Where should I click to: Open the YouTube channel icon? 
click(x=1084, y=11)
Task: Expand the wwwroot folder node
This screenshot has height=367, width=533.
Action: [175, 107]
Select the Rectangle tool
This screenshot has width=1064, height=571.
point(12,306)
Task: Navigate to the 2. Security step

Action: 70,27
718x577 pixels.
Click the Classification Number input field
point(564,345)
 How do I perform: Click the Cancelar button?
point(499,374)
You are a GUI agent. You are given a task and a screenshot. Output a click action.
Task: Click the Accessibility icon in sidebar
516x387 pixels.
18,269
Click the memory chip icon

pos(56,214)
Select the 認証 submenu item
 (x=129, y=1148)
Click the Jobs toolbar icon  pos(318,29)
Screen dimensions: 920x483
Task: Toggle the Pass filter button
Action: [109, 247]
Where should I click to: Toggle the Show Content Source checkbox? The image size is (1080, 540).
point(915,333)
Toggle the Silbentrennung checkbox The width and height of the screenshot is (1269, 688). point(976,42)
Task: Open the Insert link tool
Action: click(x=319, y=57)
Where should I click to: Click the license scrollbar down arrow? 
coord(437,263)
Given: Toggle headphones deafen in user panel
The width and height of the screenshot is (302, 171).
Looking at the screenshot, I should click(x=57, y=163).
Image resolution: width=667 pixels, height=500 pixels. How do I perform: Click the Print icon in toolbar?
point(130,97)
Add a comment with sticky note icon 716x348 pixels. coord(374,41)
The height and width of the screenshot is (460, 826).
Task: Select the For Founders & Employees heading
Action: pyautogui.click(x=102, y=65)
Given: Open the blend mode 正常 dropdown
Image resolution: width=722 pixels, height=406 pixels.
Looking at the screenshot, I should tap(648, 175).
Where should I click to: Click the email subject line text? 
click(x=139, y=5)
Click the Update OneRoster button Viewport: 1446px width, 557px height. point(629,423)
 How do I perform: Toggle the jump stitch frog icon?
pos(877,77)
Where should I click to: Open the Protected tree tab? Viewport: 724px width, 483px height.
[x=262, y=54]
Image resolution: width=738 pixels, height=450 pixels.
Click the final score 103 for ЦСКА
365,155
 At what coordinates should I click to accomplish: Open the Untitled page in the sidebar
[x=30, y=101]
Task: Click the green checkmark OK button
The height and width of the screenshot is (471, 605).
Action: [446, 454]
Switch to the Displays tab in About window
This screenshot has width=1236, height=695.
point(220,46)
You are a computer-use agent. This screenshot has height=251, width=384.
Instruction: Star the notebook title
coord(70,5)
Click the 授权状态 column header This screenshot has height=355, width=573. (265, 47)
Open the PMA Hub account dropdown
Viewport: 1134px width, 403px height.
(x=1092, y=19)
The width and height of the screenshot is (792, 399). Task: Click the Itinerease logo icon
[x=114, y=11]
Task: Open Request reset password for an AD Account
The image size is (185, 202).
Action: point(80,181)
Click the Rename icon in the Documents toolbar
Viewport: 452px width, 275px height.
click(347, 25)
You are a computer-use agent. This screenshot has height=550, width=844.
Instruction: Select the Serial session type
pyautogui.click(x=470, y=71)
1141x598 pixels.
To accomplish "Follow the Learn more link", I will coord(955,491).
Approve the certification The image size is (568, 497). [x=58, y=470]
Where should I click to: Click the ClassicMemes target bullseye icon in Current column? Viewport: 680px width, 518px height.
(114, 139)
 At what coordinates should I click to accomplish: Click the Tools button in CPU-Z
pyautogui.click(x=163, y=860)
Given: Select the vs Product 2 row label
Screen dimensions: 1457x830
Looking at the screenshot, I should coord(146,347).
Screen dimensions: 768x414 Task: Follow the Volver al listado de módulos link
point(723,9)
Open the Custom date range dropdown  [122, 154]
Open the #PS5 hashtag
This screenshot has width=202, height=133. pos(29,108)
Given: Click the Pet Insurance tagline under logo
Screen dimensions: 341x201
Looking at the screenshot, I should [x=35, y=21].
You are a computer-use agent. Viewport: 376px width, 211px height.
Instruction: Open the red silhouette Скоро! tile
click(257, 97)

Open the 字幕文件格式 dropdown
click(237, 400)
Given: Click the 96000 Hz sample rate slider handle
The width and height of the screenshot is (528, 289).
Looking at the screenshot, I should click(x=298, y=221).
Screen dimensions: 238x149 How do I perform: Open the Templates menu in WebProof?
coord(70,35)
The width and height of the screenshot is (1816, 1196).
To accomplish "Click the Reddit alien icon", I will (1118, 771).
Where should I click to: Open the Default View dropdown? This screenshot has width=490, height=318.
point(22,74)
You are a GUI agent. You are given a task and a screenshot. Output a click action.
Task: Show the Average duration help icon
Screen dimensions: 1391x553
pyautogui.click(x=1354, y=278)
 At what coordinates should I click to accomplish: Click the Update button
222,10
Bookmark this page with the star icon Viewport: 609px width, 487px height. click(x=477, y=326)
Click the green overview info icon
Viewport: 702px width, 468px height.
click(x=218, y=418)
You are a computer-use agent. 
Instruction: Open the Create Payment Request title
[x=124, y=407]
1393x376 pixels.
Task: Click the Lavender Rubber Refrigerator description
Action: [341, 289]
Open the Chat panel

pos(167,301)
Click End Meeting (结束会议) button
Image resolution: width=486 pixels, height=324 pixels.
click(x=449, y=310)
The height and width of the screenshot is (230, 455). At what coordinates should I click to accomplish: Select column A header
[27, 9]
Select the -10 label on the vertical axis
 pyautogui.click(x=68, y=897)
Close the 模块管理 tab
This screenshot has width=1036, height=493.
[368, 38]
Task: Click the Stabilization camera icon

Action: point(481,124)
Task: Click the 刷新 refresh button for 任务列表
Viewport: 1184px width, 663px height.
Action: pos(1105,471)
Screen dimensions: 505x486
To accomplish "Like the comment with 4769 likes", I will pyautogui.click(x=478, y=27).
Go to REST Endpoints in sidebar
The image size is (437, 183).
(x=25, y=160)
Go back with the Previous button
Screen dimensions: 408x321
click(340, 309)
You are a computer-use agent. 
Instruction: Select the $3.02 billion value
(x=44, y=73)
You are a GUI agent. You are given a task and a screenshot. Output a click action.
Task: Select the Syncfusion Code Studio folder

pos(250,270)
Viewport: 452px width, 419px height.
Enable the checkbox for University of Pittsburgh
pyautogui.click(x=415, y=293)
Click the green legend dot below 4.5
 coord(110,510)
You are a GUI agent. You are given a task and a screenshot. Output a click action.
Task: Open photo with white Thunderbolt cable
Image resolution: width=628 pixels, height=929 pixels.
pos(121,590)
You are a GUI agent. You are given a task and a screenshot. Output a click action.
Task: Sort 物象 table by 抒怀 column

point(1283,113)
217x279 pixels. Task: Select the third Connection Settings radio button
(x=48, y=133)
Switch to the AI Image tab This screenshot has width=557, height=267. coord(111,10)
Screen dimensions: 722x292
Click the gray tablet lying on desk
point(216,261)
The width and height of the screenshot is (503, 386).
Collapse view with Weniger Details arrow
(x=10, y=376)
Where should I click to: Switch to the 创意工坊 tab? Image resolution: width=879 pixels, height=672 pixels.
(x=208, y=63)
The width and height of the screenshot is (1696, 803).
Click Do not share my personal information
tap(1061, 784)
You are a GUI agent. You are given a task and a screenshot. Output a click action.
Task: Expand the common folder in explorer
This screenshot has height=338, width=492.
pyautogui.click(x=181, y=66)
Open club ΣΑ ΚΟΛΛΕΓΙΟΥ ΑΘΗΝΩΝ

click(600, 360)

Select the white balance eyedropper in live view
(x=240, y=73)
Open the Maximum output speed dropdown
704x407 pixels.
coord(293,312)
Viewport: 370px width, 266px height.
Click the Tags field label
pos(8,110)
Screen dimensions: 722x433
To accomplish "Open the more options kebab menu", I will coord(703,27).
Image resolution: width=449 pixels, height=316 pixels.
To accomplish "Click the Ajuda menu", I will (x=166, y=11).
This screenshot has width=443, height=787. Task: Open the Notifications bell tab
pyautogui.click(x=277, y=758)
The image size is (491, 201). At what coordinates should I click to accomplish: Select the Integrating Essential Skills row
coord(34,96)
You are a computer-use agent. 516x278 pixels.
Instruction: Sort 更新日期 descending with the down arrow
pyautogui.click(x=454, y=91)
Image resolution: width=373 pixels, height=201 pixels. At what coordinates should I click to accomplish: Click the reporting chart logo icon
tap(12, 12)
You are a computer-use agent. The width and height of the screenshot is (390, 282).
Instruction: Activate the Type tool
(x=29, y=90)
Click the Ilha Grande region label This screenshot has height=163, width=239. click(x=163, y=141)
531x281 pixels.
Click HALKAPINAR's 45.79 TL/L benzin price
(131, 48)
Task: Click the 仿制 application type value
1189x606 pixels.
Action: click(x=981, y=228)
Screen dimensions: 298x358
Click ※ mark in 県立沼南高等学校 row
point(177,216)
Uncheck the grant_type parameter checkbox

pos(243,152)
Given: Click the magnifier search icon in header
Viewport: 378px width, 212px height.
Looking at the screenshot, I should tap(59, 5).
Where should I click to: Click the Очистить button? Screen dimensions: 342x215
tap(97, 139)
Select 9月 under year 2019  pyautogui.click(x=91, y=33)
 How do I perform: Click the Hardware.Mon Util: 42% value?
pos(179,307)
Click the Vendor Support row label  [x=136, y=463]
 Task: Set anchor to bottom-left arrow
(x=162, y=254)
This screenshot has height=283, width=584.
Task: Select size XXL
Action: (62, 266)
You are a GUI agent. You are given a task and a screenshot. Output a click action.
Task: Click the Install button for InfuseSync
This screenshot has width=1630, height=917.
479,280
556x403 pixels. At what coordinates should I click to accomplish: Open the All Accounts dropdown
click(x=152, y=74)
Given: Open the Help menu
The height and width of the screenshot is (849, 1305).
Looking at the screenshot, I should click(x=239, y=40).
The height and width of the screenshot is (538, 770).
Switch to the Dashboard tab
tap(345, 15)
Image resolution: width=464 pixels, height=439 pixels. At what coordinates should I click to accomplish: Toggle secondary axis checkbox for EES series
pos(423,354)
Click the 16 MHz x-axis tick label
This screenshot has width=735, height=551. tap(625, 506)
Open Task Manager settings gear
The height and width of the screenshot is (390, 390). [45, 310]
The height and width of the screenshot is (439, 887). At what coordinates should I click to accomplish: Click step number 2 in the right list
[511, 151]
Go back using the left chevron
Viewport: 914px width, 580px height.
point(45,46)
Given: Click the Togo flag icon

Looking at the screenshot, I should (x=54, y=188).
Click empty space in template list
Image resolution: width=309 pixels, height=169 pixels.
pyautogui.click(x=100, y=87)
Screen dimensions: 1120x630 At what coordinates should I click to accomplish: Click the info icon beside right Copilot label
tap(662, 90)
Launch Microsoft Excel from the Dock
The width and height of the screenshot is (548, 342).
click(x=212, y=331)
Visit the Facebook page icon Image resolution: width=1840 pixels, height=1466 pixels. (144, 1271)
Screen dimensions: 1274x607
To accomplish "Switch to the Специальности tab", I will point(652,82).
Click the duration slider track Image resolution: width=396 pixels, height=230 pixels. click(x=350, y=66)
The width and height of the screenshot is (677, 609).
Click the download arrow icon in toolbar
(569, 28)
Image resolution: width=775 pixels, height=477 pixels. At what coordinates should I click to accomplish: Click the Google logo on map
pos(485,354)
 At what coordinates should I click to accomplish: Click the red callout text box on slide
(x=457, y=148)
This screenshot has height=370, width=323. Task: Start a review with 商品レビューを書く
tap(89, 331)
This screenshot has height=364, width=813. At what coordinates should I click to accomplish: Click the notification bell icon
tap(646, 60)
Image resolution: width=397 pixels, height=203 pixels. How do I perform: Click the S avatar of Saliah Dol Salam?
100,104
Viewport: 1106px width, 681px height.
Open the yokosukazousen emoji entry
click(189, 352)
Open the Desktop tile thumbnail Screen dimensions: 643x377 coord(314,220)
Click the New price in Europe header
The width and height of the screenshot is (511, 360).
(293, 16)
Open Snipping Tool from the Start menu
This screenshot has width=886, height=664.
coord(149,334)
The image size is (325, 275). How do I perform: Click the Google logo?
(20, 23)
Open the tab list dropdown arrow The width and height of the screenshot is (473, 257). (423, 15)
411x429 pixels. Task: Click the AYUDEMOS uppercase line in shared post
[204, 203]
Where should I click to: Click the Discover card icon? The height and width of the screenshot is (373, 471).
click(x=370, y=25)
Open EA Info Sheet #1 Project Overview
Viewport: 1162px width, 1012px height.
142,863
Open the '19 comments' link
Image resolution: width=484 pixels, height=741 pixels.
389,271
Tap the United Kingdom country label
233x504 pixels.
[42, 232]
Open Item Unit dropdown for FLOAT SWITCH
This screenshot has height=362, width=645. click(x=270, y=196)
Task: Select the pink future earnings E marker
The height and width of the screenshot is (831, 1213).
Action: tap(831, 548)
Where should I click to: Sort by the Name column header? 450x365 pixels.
******
> WHAT YOU NEED TO DO:
Looking at the material above, work out how many lines have the word "slider" in them. Answer with that number alone.

> TASK RESULT:
2